本文抜粋:
------------------------------------
志村 昌美

北村有起哉「やりたいじゃなくてやる。なりたいじゃなくてなる」目標を実現する秘訣

2022.12.14
映画やドラマにおいて人気の高いキャラクターのひとつと言えば、私立探偵。裏社会で躍動する姿には惚れ惚れしてしまうところですが、まもなく公開の注目作『終末の探偵』でも、誰もが魅了されること間違いなしの新たな主人公が登場しています。そこで、こちらの方にお話をうかがってきました。

北村有起哉さん

【映画、ときどき私】 vol. 541

本作で主演を務めているのは、幅広い役どころで数多くの話題作に出演している北村さん。劇中では、ギャンブルとお酒が好きで、女に弱くて情にもろい型破りな探偵・連城新次郎を演じています。今回は、役に込めた思いや男の色気とは何か、そして目標を達成するための秘訣について語っていただきました。

―まずは、出演が決まった際のお気持ちと役作りで意識したことを教えてください。

北村さん いままでいろんな役をやらせていただきましたが、探偵は初めてだったので、それだけでうれしかったです。ただ、どの時代にもいろんな国で探偵が主人公の作品はたくさんあるので、それをなぞることなく、令和の時代の探偵とはどんな人かを考えました。というのも、探偵というのは、その時代を映す鏡のような職業だと僕は思っているので。だから、探偵モノって滅びないというか、人気があって自由なんでしょうね。
------------------------------------
指示 1: インタビュー記事で、北村さんが演じている探偵の名前は何か。
指示 2: インタビュー記事が連城新次郎の人物像として挙げている特徴を、すべて書き出してください。
指示 3: インタビュー記事を、北村さんの最後の発言の後から書き続けること。
一覧は参照しなくてよい。

データ抜粋:
------------------------------------
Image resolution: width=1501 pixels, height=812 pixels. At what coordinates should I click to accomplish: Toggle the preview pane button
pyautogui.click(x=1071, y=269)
------------------------------------
回答 1: 連城新次郎

回答 2:
・ギャンブルが好き
・お酒が好き
・女に弱い
・情にもろい
・型破り

回答 3:
―具体的に、いまの時代ならではの部分を表現するためにしたこともあったのでしょうか。

北村さん 男臭さみたいなものだけを先行するのではなく、仕方ないなとため息をついているような感じも出せたらいいなと考えました。そこで提案したのは、「もういいよ、こういうのは」という口癖です。

憂いながらも期待を持っているイメージで役を作った

―そのフレーズを選んだのはなぜですか?

北村さん いわゆる決めゼリフみたいなものですが、こういうぼんやりとした言葉のほうがいまの時代ではみんなに当てはまるんじゃないかなと思ったからです。それと、この言葉は憂いから思わず発してしまうものですが、その裏にはまだ願いが残っているんじゃないかなとも感じました。

というのも、人は諦めたら「もういいよ」という言葉すら言わなくなるものですから。そういったこともあって、連城は仕方ないなと思いながらも人とつながっていき、憂いながらも「もしかしたら光が差し込んで来るかも」と期待しているようなイメージにしました。

―なるほど。物語が進むにつれて傷だらけになっていきますが、それによって逆に色気が増していく様子はさすがだなと思いました。

北村さん ケガをして血が出て、痛みを伴うことでアドレナリンが出てくるので、それがそう見えるのかもしれないですね。連城というのは、決してケンカは強くないのに、「俺が悪かった」と相手が言うまで諦めないタイプ。ボロボロになりながらも相手のことを絶対に離さない厄介な人なので、一番嫌なタイプですよ(笑)。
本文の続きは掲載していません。